JK terkenal karena dianggap membawa perdamaian pada konflik di Aceh, Poso, dan Ambon. Selain itu, ia juga terlibat dalam konflik di negara lain seperti konflik Thailand Selatan, Mindanao di Fiilipina, dan Rohingya di Myanmar.

Hal-hal tersebut membuat JK menerima gelar ‘Pembuat Perdamaian’ dan doktor honoris causa alias Doktor Kehormatan dari Rajamangala University of Technology of Isan (RMUTI), Thailand, pada tahun 2017.

Kemudian, tahun lalu JK juga menerima gelar yang sama dari Universitas Hiroshima Mitsuo Ochi karena dedikasinya dalam menyelesaikan berbagai konflik.

Tidak hanya dalam urusan resolusi konflik, dalam lima ke belakang Jokowi memang sering mengandalkan JK untuk tampil di panggung internasional.

Baca juga :  Haji Isam: Yury Kovalchuk-nya Prabowo?

Selama lima tahun berturut-turut, mantan Ketua Umum Partai Golkar ini selalu menggantikan Jokowi dalam Sidang Umum PBB. Pada tahun 2015, JK juga menjadi wakil Indonesia dalam KTT ASEAN di Langkawi, Malaysia.

Lalu, pada tahun 2018, JK juga memimpin delegasi Indonesia pada KTT G20 di Buenos Aires, Argentina. JK juga menggantikan Jokowi pada Konferensi Tingkat-Tinggi One Belt One Forum (KTT OBOR) di Beijing, Tiongkok, pada April lalu.

Secara spesifik, ketika wakil pimpinan sekaligus pendiri Taliban datang ke Jakarta Juli lalu, JK-lah yang menemui mereka.

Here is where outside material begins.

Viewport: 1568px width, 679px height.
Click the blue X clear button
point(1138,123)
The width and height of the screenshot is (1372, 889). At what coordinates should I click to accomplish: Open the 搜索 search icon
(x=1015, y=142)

Selain karena pengalamannya, tidak menutup kemungkinan bahwa rencana penunjukannya sebagai utusan khusus Indonesia berkaitan dengan kemampuan Jokowi dan Ma’ruf dalam menangani isu-isu internasional.

Ketika terpilih menjadi presiden pada tahun 2014, beberapa pihak menilai bahwa Jokowi tidak memiliki pengalaman dalam urusan hubungan luar negeri, terlebih lagi jika dibandingkan pendahulunya Susilo Bambang Yudhoyono.

Jokowi disinyalir menyadari kelemahannya tersebut dan mendelegasikan tugas-tugas terkait hubungan luar negeri ke beberapa pejabat atau ahli termasuk JK.

Lalu bagaimana dengan kemampuan hubungan internasional Ma’ruf?

Jika dibandingkan JK, nampaknya kiprah Ma’ruf di dunia internasional hanya sedikit terdengar.

Ia sendiri baru ramai mendapatkan sorotan internasional ketika diisukan akan menjadi cawapres Jokowi. Pada saat itu, Ma’ruf oleh berbagai media internasional lebih dilihat sebagai sosok ulama konservatif dengan latar belakang MUI dan NU yang kuat.

Diluar urusan keagamaan, Ma’ruf juga lebih dikenal sebagai sosok ekonom dimana ia memiliki beberapa jabatan seperti profesor di bidang Ekonomi Muamalat Syariah dan Ketua Dewan Pengawas Syariah di Bank Syariah Mandiri serta BNI Syariah. 

Namun bukan berarti Ma’ruf berdiam diri.

Dalam beberapa kesempatan ia terlihat mencoba mempromosikan dirinya di dunia internasional.

Misalnya ketika ia bertemu dengan Perdana Menteri (PM) Malaysia, Mahathir Mohamad, September tahun lalu.

Dua bulan kemudian ia memberikan kuliah umum di Rajaratnam School of International Studies (RSIS) Singapura. Penampilan Ma’ruf tersebut cukup mendapat sorotan internasional karena ia memperkenalkan konsep Wasathiyah Islam alias Islam Jalan Tengah.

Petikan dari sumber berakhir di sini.